Mr. Speaker, I listened quite carefully to the hon. member's long rant about so-called tax havens. It is hard to know where to start with such a naive analysis of the international taxation regimes in the world.
Everyone in the chamber, everyone watching us on television and everyone in this country is entitled to arrange his or her affairs, his or her own affairs, or his or her company's affairs to avoid taxes, to minimize the impact of taxes. That is lesson number one in law school and accounting school. Tax avoidance is an expectation on the part of the government and taxpayers are entitled to arrange their affairs accordingly. You do that, Mr. Speaker. My hon. friend does that. Everyone in the chamber does that. We try to minimize the tax impact on our income.
Tax evasion on the other hand is illegal. Tax evasion cannot be tolerated by any country whether or not one is in a so-called haven or whether one is in any other country.
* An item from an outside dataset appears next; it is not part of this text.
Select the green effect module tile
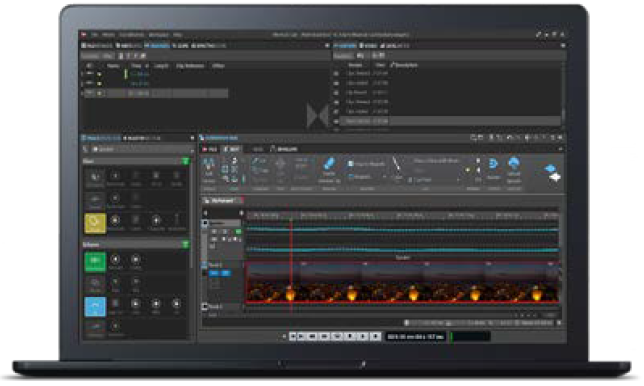Screen dimensions: 644x386 (x=95, y=262)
It is amusing to me that my hon. friend conflates those two ideas and misses the point. It is more than ironic that the member purports to speak on behalf of Quebec. His separatist friends, the Parti Québécois, turned Quebec into not a tax haven but probably a tax hell. There the rates of taxation on the people of Quebec are probably among the highest, if not the highest, in North America.
If a person in Quebec or a person in any other part of Canada, or a corporation in Quebec or a corporation in any other part of Canada takes the first rule of income tax seriously and says “I am entitled to arrange my affairs in the way that is most advantageous”, in other words to avoid taxes, not to evade taxes, then he, she or it is entitled to seek the jurisdiction that most satisfies those needs.
What the hon. member fails to state in his diatribe about so-called tax havens is that the information exchange and the transparency allow countries that have entered into tax treaties with the so-called tax havens to tax income that is earned as a source income in Canada. Absent these treaties there is virtually no chance.
As I understand the thrust of my hon. member's diatribe, he would pull us out of any tax convention with any other country which does not tax at the level that he thinks is appropriate. Therefore a taxpayer would be left with some unhappy choices.
I put it to my hon. friend that having a tax convention, such as the one with Barbados and others that he disapproves of, is a good thing. Canadian authorities get access to information on which they can tax income that is sourced in Canada, that is earned in Canada which impacts many of these companies, especially companies from Quebec, that do some business in the Caribbean. Banks do some business in the Caribbean on which they pay taxes. Much of those taxes, because of the transparency and the OECD protocols, gets reviewed here and taxed as Canadian source income. Absent these conventions, absent these rules, we would see none of the income.
I put it to the hon. member that the entire premise of his speech is in error.